- [PASSAGE PROVIDED]
#####

24.10. Parallel Processing for the Discrete Phase Model

Ansys Fluent offers three modes of parallel processing for the discrete phase model:

Shared Memory (Linux systems only)
The Shared Memory method is suitable for computations where the machine running the Ansys Fluent host process is an adequately large, shared-memory, multiprocessor machine.
Message Passing
The Message Passing option is suitable for generic distributed memory cluster computing.
Hybrid (default)
The Hybrid option is suitable for modern multicore memory cluster computing.

These options are found under the Parallel tab, in the Discrete Phase Model dialog box.

Important: Note the following:

When tracking particles with the DPM model in combination with any of the multiphase flow models (VOF, mixture, or Eulerian) the Shared Memory method cannot be selected. (Note that using the Message Passing or Hybrid method enables the compatibility of all multiphase flow models with the DPM model.)
Starting in version 18.2, the Shared Memory method is not compatible with serial UDFs when running in serial.

If you want to use file injections or to write a DPM summary report directly to a file, your system must meet the following requirements when either the Message Passing or Hybrid parallel DPM tracking option is selected:

The machine (for example, cluster node) running the compute-node zero process and the machine running the host process are identical or have the same operating system type (Windows or Linux)

#####

- [GOAL 1] According to the passage on parallel processing, which of the three modes for the discrete phase model is the default?
- [GOAL 2] From the passage on parallel processing, repeat word for word the part that begins at the words "The Shared Memory method is suitable" and stops after the words "the DPM model.)".

- [DATA SECTION]
#####

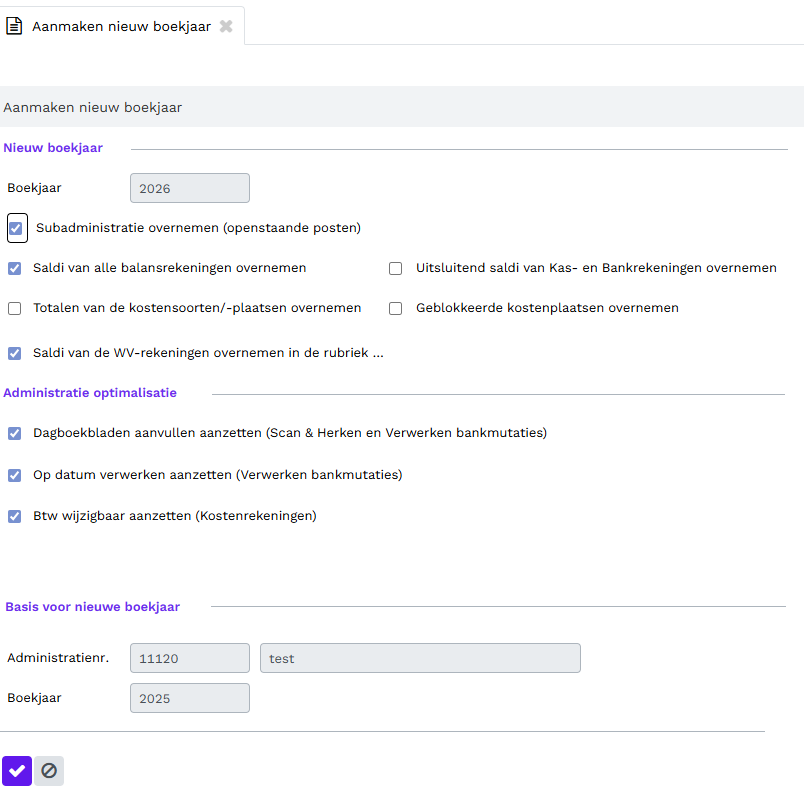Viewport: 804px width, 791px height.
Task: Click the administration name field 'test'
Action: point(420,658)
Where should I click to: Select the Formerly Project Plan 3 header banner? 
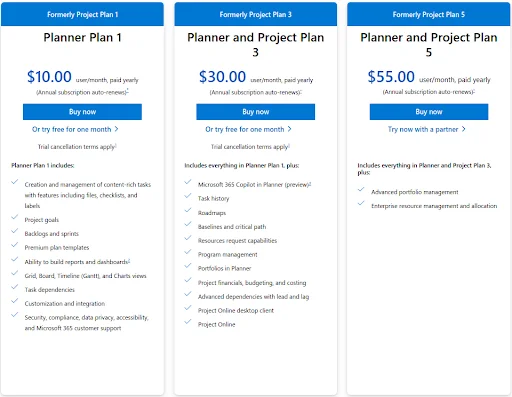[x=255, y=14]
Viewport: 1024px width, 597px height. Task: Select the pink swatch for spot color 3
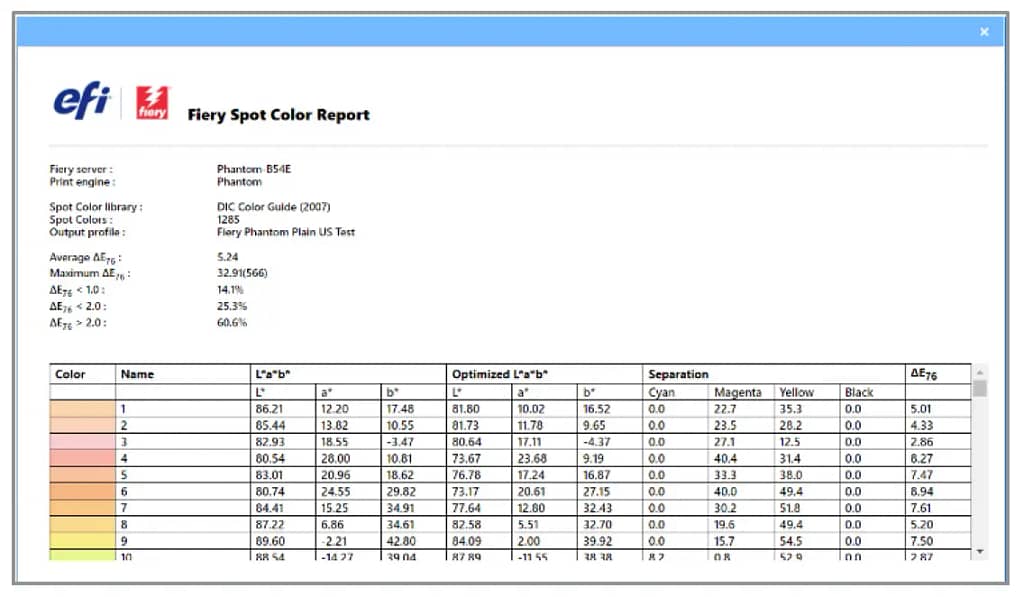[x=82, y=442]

#####

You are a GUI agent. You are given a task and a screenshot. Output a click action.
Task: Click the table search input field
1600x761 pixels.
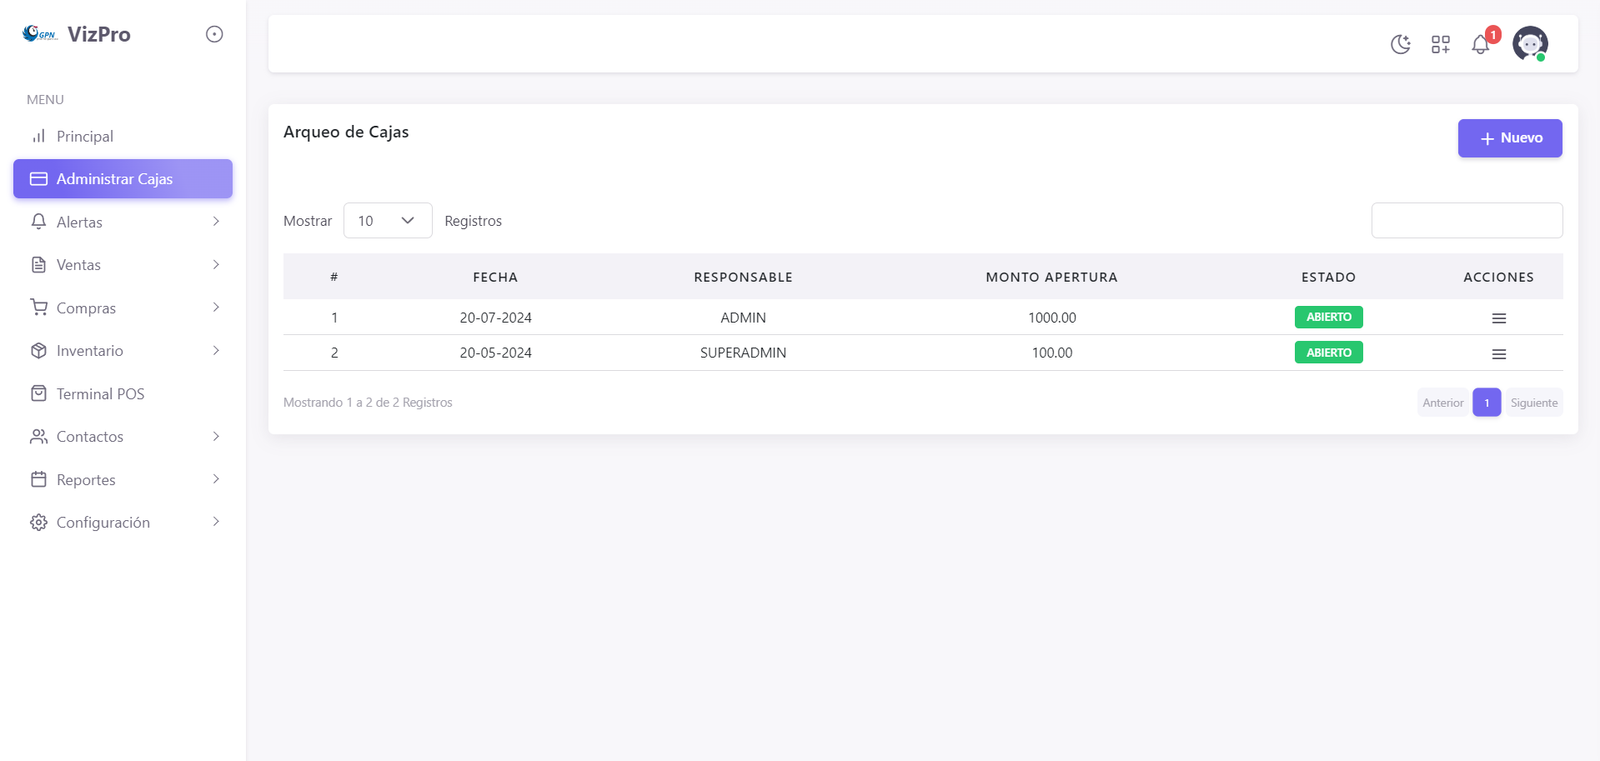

#####

- [TASK OUTPUT 1] Hybrid

- [TASK OUTPUT 2]
The Shared Memory method is suitable for computations where the machine running the Ansys Fluent host process is an adequately large, shared-memory, multiprocessor machine.
Message Passing
The Message Passing option is suitable for generic distributed memory cluster computing.
Hybrid (default)
The Hybrid option is suitable for modern multicore memory cluster computing.

These options are found under the Parallel tab, in the Discrete Phase Model dialog box.

Important: Note the following:

When tracking particles with the DPM model in combination with any of the multiphase flow models (VOF, mixture, or Eulerian) the Shared Memory method cannot be selected. (Note that using the Message Passing or Hybrid method enables the compatibility of all multiphase flow models with the DPM model.)